Of all the "evil" things one could do with gargantuan wads of cash, having it sit in a bank account is just about the most innocuous thing I can think of to do with it. It seems like a wise, cautious move actually, and it seems like it'd be bad to punish businesses for being cautious with their money
Their money is being used to make investments and they're getting paid interest for it. If their deposit was above the amount insured by the FDIC then they knew it could all be lost if the bank collapsed.
I wouldn't call lending more than 250k to a bank "cautious" (that's what you do when you "deposit" your money in a bank), they could have bought Treasury bonds instead.

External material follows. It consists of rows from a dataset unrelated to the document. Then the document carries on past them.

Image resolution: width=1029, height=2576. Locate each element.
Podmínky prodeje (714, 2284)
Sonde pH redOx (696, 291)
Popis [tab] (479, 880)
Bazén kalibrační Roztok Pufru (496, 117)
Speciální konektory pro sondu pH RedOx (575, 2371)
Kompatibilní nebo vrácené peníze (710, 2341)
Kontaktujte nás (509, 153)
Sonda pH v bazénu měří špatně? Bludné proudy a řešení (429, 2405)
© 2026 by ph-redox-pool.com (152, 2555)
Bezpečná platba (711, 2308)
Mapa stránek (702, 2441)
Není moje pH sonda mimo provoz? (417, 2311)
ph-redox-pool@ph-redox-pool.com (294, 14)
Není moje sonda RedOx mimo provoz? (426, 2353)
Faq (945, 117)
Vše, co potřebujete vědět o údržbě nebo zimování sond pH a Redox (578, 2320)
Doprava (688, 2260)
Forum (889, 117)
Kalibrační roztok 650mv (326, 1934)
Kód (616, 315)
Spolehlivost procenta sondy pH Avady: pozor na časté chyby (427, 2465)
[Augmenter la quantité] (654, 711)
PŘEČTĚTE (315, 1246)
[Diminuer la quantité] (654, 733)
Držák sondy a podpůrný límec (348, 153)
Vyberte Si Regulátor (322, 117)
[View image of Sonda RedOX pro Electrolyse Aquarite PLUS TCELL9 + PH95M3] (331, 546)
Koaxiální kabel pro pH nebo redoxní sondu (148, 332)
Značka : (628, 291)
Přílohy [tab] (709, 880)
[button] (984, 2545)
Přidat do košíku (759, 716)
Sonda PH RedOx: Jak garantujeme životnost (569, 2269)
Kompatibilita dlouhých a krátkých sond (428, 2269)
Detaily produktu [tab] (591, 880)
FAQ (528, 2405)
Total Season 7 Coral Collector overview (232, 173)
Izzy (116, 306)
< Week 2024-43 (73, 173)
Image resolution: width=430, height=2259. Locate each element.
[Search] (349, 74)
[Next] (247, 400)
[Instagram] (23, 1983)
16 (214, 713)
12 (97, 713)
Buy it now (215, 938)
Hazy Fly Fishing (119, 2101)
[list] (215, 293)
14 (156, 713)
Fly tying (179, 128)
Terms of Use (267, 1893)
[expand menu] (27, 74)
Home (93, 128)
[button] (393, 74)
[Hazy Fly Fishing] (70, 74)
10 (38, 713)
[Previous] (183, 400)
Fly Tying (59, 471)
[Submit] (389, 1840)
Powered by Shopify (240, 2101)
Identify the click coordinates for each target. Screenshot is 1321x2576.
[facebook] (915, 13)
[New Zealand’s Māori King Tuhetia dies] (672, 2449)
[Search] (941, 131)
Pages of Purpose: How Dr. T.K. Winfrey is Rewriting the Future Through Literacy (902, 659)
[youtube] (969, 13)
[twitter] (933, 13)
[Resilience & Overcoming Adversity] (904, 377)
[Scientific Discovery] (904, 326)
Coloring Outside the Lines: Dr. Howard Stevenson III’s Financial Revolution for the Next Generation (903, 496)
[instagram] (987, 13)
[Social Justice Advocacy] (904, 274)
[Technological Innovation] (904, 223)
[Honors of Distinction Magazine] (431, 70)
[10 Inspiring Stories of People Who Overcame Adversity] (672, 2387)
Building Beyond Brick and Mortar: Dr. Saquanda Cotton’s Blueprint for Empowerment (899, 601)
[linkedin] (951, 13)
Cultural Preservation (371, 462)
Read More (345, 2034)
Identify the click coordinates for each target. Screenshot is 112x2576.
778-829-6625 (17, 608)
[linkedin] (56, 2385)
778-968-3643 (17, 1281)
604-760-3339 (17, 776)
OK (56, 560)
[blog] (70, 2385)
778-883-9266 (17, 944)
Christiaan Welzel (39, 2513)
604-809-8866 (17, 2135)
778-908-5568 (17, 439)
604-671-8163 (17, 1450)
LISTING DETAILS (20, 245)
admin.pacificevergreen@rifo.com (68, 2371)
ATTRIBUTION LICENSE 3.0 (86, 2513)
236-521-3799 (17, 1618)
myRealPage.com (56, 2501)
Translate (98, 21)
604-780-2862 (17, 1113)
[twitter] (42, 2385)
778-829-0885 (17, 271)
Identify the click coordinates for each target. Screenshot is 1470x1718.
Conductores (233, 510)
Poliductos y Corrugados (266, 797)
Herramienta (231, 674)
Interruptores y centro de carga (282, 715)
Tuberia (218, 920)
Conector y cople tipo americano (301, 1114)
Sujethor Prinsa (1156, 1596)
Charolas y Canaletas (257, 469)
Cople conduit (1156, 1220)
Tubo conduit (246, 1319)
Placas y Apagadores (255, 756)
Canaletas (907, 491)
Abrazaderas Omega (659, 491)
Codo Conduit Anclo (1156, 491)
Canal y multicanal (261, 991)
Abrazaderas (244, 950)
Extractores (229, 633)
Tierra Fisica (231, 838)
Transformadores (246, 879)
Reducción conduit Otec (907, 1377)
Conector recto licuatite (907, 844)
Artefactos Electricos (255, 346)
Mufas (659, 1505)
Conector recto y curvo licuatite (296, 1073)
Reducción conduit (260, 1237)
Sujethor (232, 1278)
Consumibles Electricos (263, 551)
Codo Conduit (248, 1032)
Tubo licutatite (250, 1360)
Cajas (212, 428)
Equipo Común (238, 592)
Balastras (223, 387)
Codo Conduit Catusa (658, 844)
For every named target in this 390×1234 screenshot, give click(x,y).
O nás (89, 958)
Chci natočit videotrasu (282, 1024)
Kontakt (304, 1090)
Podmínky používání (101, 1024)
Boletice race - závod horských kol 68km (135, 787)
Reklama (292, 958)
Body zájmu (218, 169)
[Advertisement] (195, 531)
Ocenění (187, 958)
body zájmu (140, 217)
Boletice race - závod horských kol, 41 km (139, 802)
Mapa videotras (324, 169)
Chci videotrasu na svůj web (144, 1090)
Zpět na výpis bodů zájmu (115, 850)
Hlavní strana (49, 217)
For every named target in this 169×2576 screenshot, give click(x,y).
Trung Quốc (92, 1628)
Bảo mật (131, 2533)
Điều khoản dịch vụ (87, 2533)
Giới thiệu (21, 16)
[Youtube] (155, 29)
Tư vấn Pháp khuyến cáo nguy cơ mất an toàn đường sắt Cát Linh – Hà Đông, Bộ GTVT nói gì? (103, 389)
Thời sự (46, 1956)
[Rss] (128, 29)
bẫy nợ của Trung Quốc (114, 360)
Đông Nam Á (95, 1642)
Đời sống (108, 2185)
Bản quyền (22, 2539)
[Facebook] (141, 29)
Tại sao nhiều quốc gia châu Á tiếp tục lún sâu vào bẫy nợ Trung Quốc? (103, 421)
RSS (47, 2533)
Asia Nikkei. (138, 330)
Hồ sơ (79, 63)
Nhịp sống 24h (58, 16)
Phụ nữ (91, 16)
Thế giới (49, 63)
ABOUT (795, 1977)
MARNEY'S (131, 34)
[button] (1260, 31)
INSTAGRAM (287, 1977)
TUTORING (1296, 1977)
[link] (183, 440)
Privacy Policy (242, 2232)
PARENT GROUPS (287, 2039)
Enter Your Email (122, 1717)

But maybe they were smart and had guessed that in this third world financial system, if your bank is too big to fail, depositors get bailed out by the government anyway.
It kinda depends on scale doesn't it? For an individual 250k in cash seems like a lot (although can easily happen just before or just after a large purchase.)
For even a "small" business though it's quite small. We're small (<50 employees) but payroll is around 1.5m per month. We keep about 2m as "working capital". This is cash that is literally flowing all the time.
In this context 250k is tiny, and wouldn't cover our day to day balance.
I guess you'll have to wait for The Narrow Bank to become operational. In the meantime the best you can do is lend your money to an institution that is too big to fail.